++++ Selected text
The green light was used to capture the infant’s attention, and as soon as the infant’s gaze oriented towards it, it was extinguished and one of the red lights on the side began blinking. The sound began playing over both speakers when the infant oriented toward the red light. Looking time to the blinking side lights was measured from the moment the infant oriented towards the light until the moment s/he looked away for more than two seconds. When the infant looked away for more than two seconds, the side light was extinguished, and the green light in front was lit again. As soon as the infant oriented towards the green light the procedure was repeated. The successive use of one or the other red side-light was quasi-randomized (the same side-light was not employed more than twice in succession).

The familiarization language consisting of the 48 aXb strings (presented in random order) was played continuously over both speakers, irrespective of the infant’s looking behavior (similar to previous studies [1011, 23]). This ensured that the familiarization phase had the same duration for all infants (two minutes) and was not prolonged by the infants’ failure to visually attend to the stimuli (leading to increased drop-out rates). Infants’ looking time (the total amount of looking time to the red side-lights during familiarization) was calculated, to obtain an approximate measure of each infant’s attention to the familiarization material, on the assumption that visual fixation is a proxy for auditory attention. If looking time at familiarization predicts discrimination performance, then auditory attention is crucial to learning.

Contingency phase.
++++++++
++++ Data provided
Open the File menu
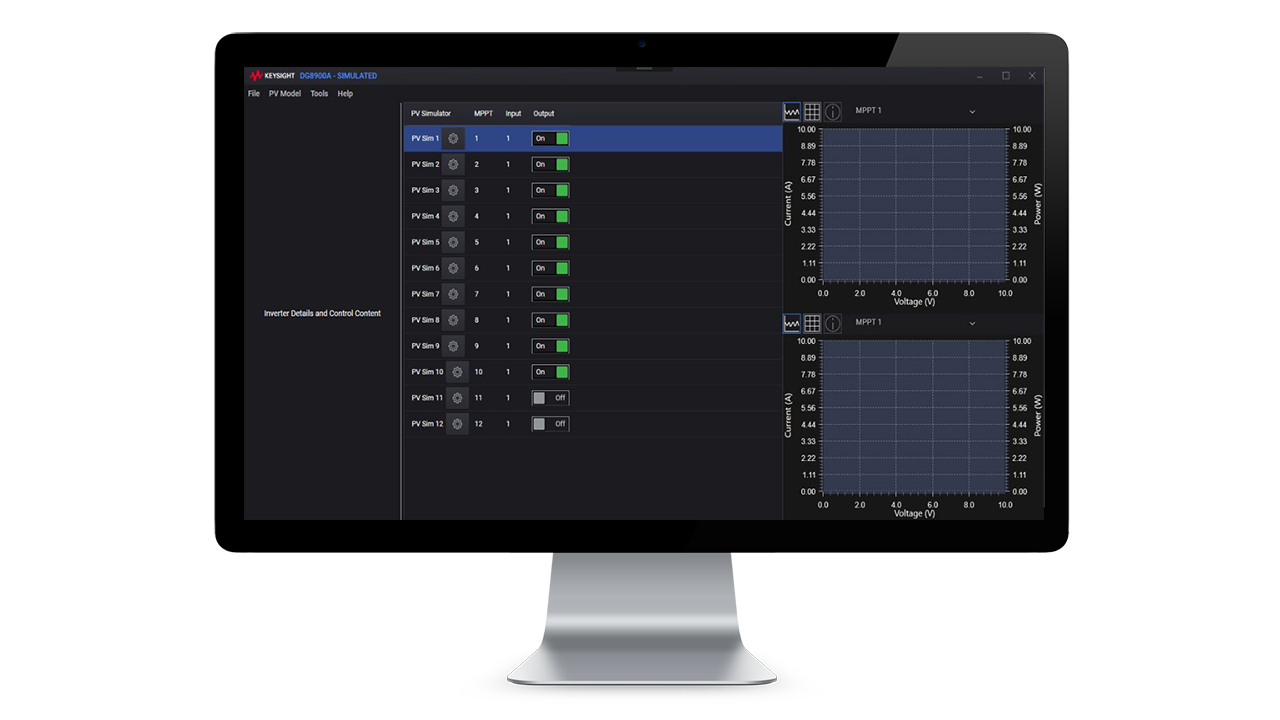 [253, 93]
++++++++
■ Problems to work on
a) According to the passage on the infant looking-time procedure, how long did the familiarization phase last for each infant?
b) Carry the passage on the infant looking-time procedure forward, starting after its final line.

■ Answers in order
a) Two minutes.

b)
Following the familiarization phase, infants were presented with a short contingency training phase (the duration varied according to the looking times of the infants, but it never exceeded 30s). The green light was used to get the infant’s attention, and as soon as the infant oriented to it, one of the red lights started blinking. When the infant oriented to the red side-light, a 1s pure tone of 440Hz was played repeatedly (with 125ms pauses in between) from the speaker on the side of the light for as long as the child fixated the red light. When the child looked away for more than two seconds the sound stopped, and the green light came on again (whereas if the child looked away for less than two seconds, the trial continued uninterrupted). The same procedure was repeated one more time with the opposite side-light. This two-trial contingency phase was intended to train the infants on the contingency of light and sound on their looking behavior, thus preparing them for the procedure that would be used subsequently in the test phase and reducing potential noise in the first few test trials due to infants familiarizing themselves with this procedure. Contingency training has been used successfully in previous infant experiments [8,26] but has not been used in NAD-learning experiments before [1011,23].

Test phase.

The test phase consisted of 8 trials, 4 consistent with G1 and 4 consistent with G2. The order of presentation was quasi-randomized (no more than two trials of the same type, G1- or G2-consistent, could occur simultaneously). Whether the first trial was consistent or not to the familiarization grammar of the infant was counterbalanced over infants. Each test trial contained a maximum of 15 aYb strings (played consecutively with 750ms pauses in between), randomly sampled from the 6 aYb combinations (3 novel Ys combined with 2 dependencies) created for each grammar, G1 or G2.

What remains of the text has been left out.